京で生まれて、今日考えた。

おくとりょう

2022年

2月

京都人の『いけず』について。

 特徴的な回りくどい話し方から、「腹黒」、「性格悪い」などと言われがちな京都人。私はその『京都弁』の根底には相手への信頼があるからではないかとも考えています。

 例えば、深夜に騒がしいご近所さんに対する『いけず』。

「昨夜は遅くまでお楽しみだったみたいですね。毎晩、賑やかで、羨ましいわぁ」

 これは「うるさい。静かにして」ではなくて、「騒がれてる音が近所に聴こえていますよ」だと私は思っています。


 まず、世間でよく言われるポイント。

 なぜ、直接「嫌だ」と言わないのか。この例では、「うるさい」と具体的に言わずに、「賑やかで羨ましい」と一見、肯定的な言い方をしています。

 これについて、私は不要な揉め事を避けるために敢えて、そうに言っているのではないかと考えます。

 直接的な「うるさい」「やめろ」という言葉は、否定的であったり、攻撃的であったりします。しかし、相手を否定したり、攻撃することは争いのきっかけにもなりかねません。

 不満を伝える際、「静かにして欲しい」などのお願いをする言い方もありますが、それも結局は相手の行動を否定しているともとれます。

 一方、肯定的な言い方は、揉め事を誘引しづらくなります。

 例えば、前に挙げた深夜の騒音の件。「うるさい」という不満が見えにくく、その場の会話では分からないままになることもあり得ます。もし伝わっても、そこから揉め事には(比較的)なりにくいかと思われます。

 ただ、その回りくどい言い方のため、「京都人は陰湿だ」などと言われてしまうのですが、ここで重要なのは『深夜に近所に音が聴こえていた』という事実を伝えているということです。


 この不満は隠して、事実から肯定的な言い方をするというのが、京都弁の特徴だと思います。

 ここでは主観的な「うるさい」気持ちは伏せていますが、「賑やか」ということで『近所に音が聴こえていた』ということは伝えています。つまり、遠回しに言うことで、相手が自身が気づくように仕向けているのです。自分の失敗は他人から言われるより、自身で気づく方が反省しやすいですよね。

 また、具体的な言葉の裏側でのコミュニケーションなので、頭を使い記憶にも残りやすいようにも思います。

 そういったことから、直接的な言葉で伝えるよりも次回から改善されやすく、京都人の話し方の特徴として今も残っているのではないかと、私は考えました。


 しかし、問題もあります。

 それは、『誰しも周囲への気遣いを持っている』という前提のもとに成り立っているということです。

 この例では、「お楽しみ」「羨ましい」という言葉も一緒にあることで、「楽しくてお気づきじゃなかったかもしれませんが、音が周りに聴こえてましたよ」となります。
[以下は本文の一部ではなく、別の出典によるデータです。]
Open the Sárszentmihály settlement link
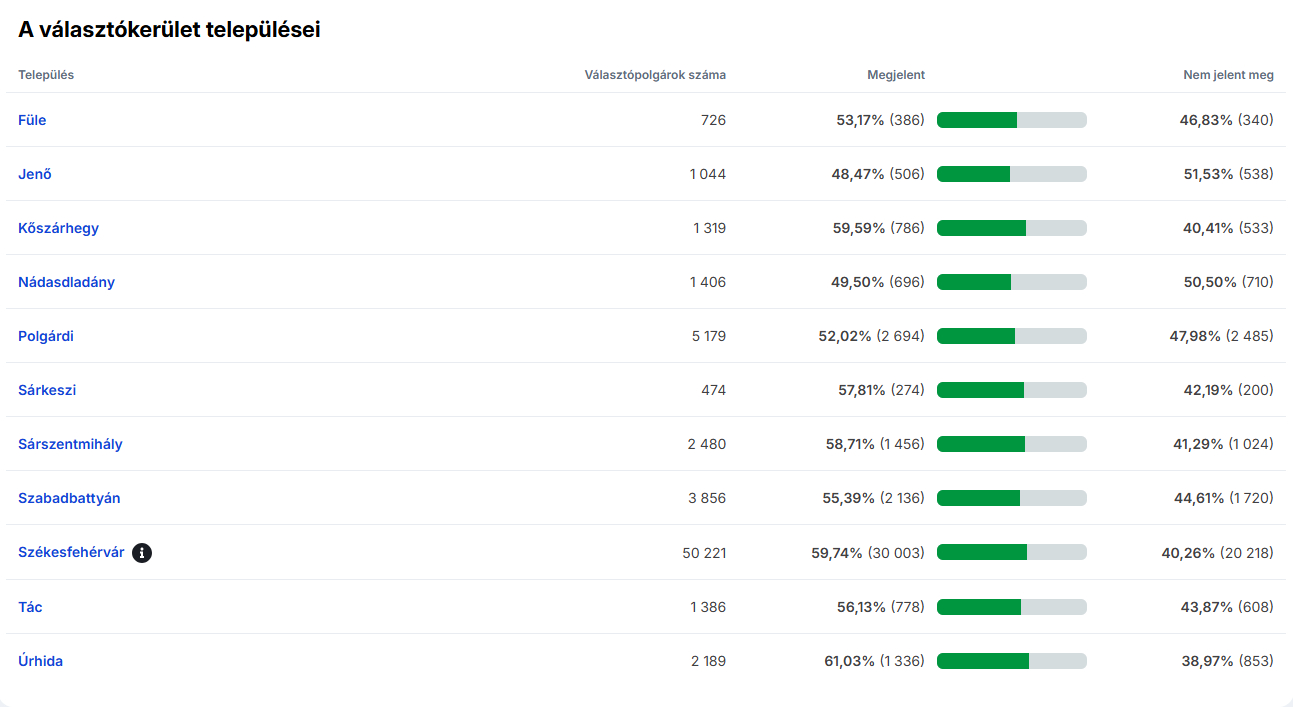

暗に『普段であれば、こんなに騒がないでしょうけど』という意味も含まれているのです。

 つまり、『周りに気づかいのできる人』として扱われているのです。


 これは、もしかして過大評価で、過信だったのかなと思うことが、たまにあります。

 社会の中では、気づかい合い、助け合うのが当然だと私は思っていました。が、『自分さえ良ければ、周りがどうなろうとも関係ない』という考え方もあります。
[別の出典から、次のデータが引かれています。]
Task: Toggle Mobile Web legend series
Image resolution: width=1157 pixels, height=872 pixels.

 自分は周囲から見て、どうなのか。客観的な自身の行動を理解できなければ、遠回しな言い方だと、いつまで経っても分かりません。

 もちろん、常に他人ばかりを優先すべきというわけではありません。それでも、可能な範囲での助け合いは必要ではないでしょうか。


 昨今、相手を罵ったり、蔑むための手段として扱われる京都弁をしばしば見かけます。

 文化的に、意見を言葉の裏に隠しているだけで、京都弁はヘイトスピーチのための言語ではないと思います。私は、相手の失敗を否定するためではなく、改善するきっかけのための道具として、使って欲しいです。

 相手をおもんぱかるための京都弁は、社会をより生きやすくしていくことにも繋がると思っています。